TASKS TO COMPLETE:
• A. Which people does the Guizot passage mention by name?
• B. In the Guizot passage, what journal was Mademoiselle de Meulan editing when she fell ill?

TEXT PROVIDED:

The following year he became attached as tutor to the household of M. Stapfer, minister for Switzerland at the French court, where he experienced almost paternal kindness, and had opened to him treasures of philosophical learning well calculated to direct and promote his intellectual development. This connexion gave him admission to the salon of M. Suard, where all the most distinguished minds of the epoch were wont to assemble, and where he saw for the first time the woman who was destined to exercise so noble and beneficial an influence over his whole life.

The circumstance which brought about the marriage of M. Guizot was somewhat tinged with romance. Born of a distinguished family, which had been ruined by the Revolution, Mademoiselle Pauline de Meulan had found resources in an education as solid as varied, and, to support her family, had thrown herself into the trying career of journalism. At the period in question, she was editing the Publiciste. A serious malady, however, brought on by excess of toil, obliged her to interrupt labours so essential to the happiness, the existence of those she loved. Her situation threatened to become very critical; she was almost in despair, when one day she received an anonymous letter, entreating her to be tranquil, and offering to discharge her task during the continuance of her illness. The letter was accompanied by an article admirably written, the ideas and the style of which, by a refinement of delicacy, were exactly modelled upon her own. She accepted this article, published it, and regularly received a similar con tribution until her restoration to health. Profoundly affected by such kindness, she related the affair in the salon of M. Suard, exhausting her imagination in endeavours to discover her unknown friend, and never thinking for a moment of a pale, serious young man, with whom she was scarcely acquainted, and who listened to her in silence, as she pursued her conjectures. Earnestly supplicated through the columns of the journal to reveal himself, the generous incognito at last went in person to receive the well merited thanks. It was the young man

just alluded to, and five years afterwards Mademoiselle de Meulan took the name of Madame Guizot.

PROVIDED RECORDS:
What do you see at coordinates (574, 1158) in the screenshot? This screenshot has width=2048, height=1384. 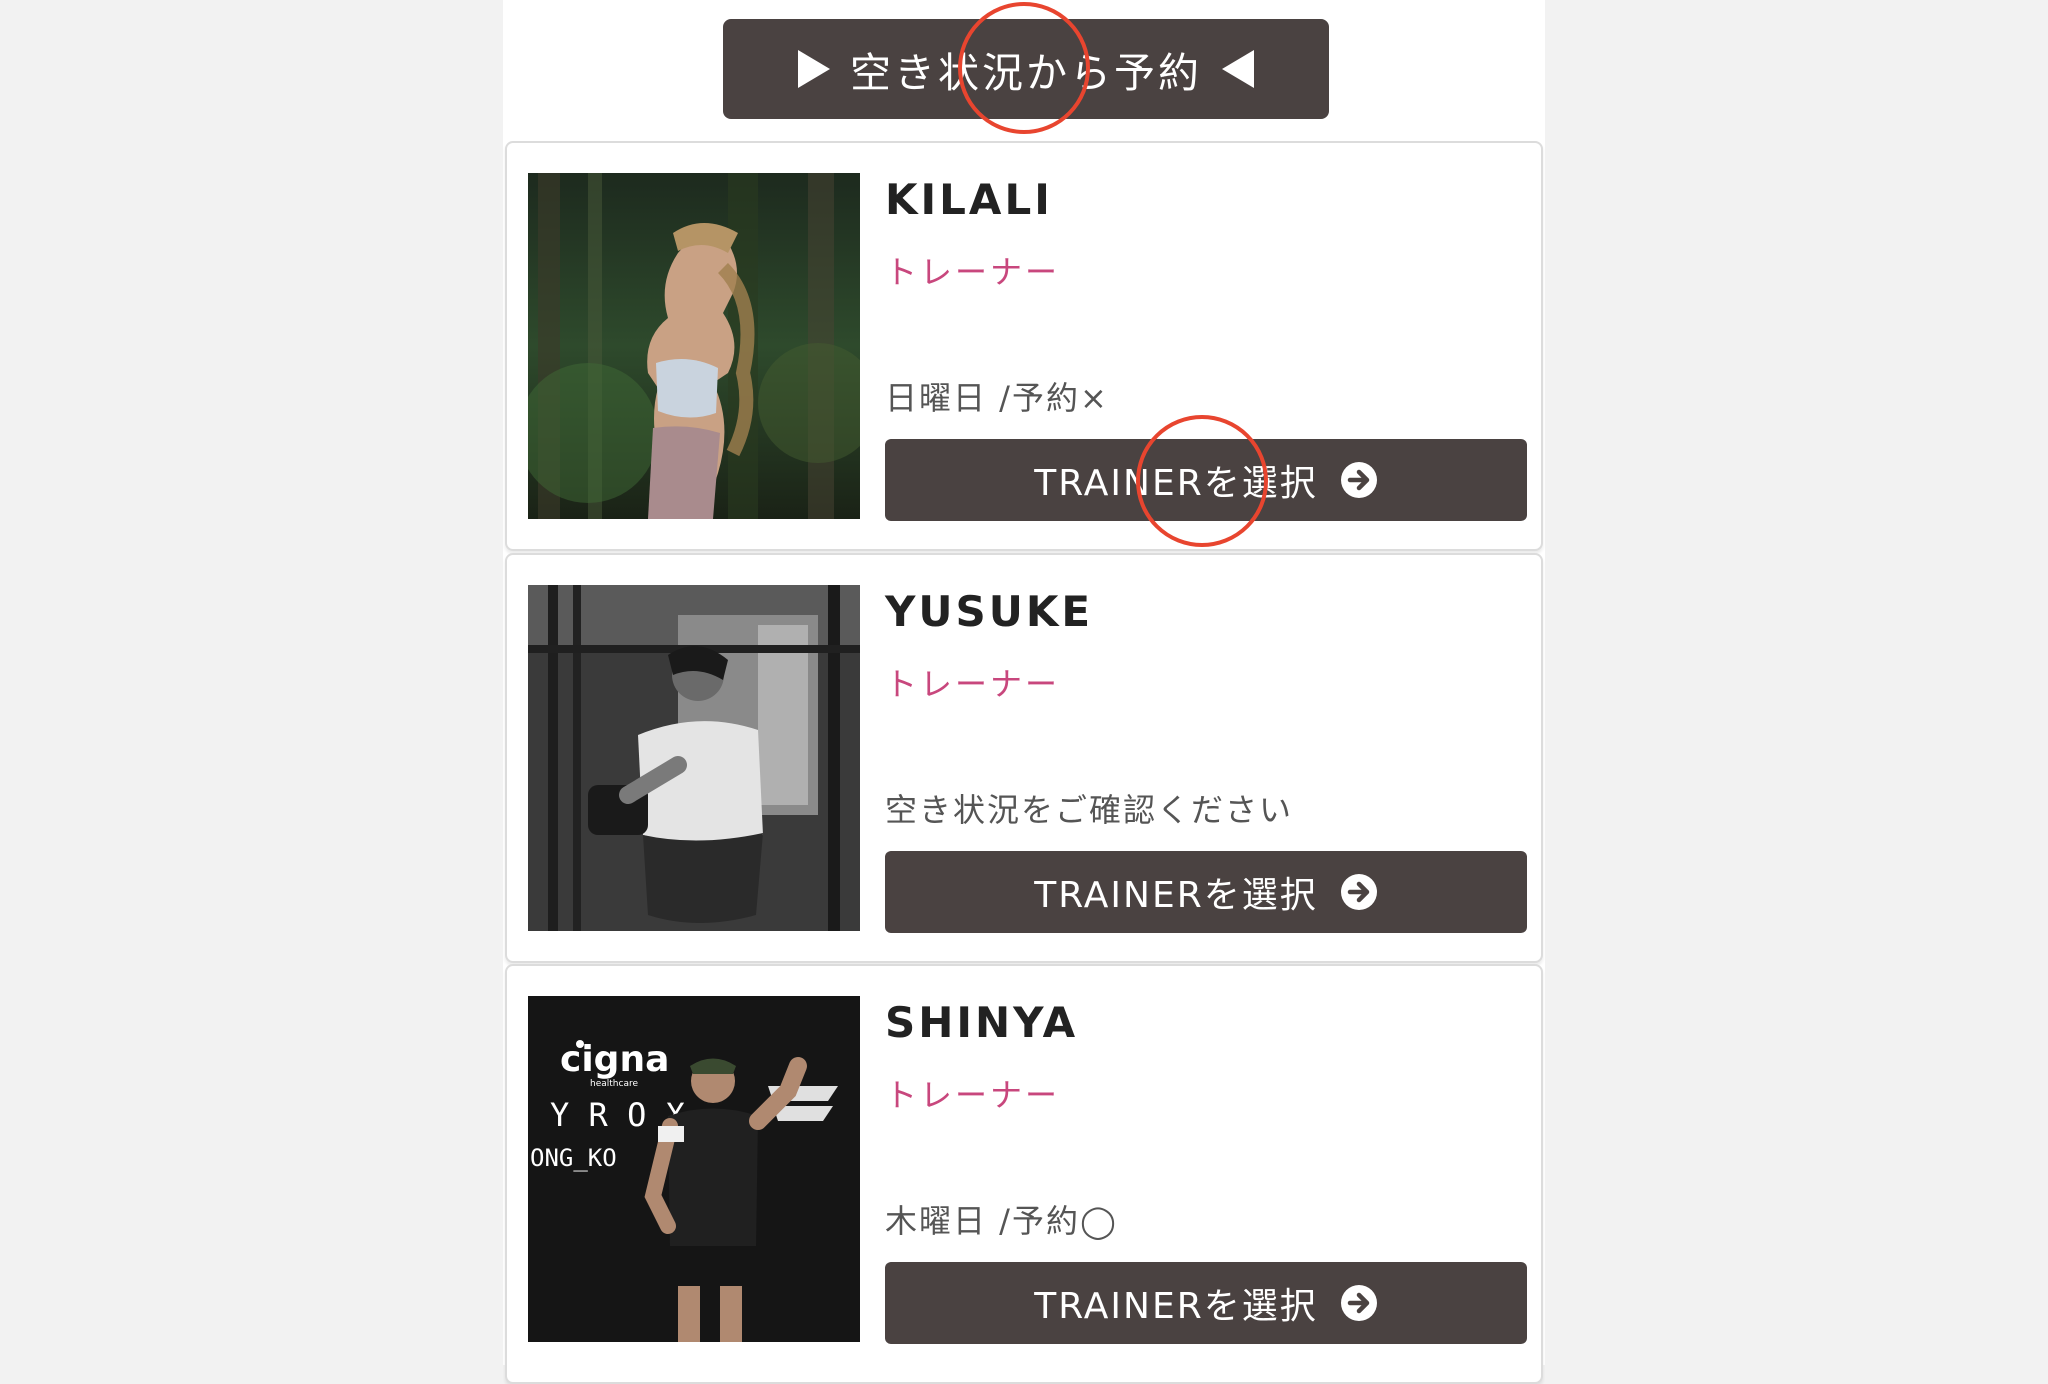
---
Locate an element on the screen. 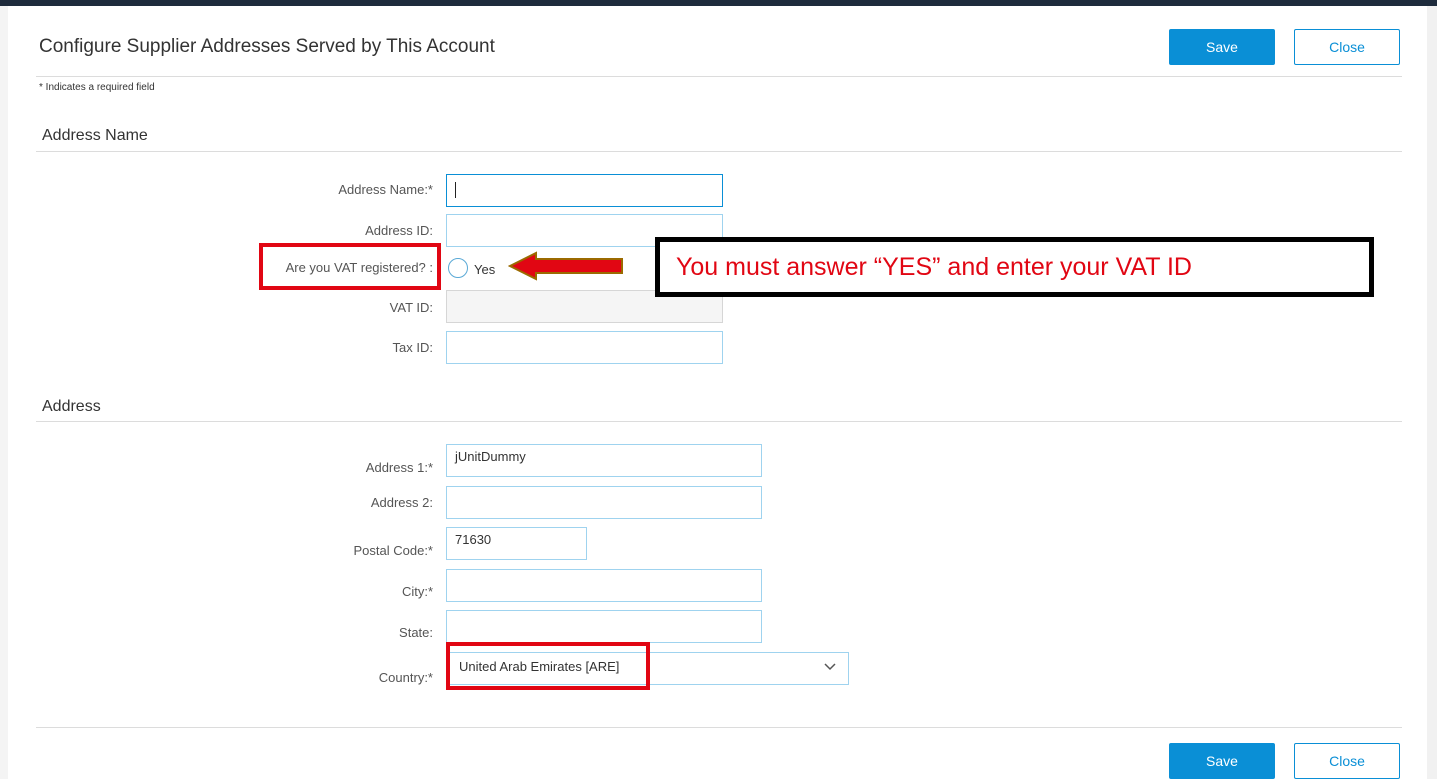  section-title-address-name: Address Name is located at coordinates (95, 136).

ANSWERS BY ITEM:
• A. M. Stapfer, M. Suard, Mademoiselle Pauline de Meulan (later Madame Guizot), and M. Guizot

• B. The Publiciste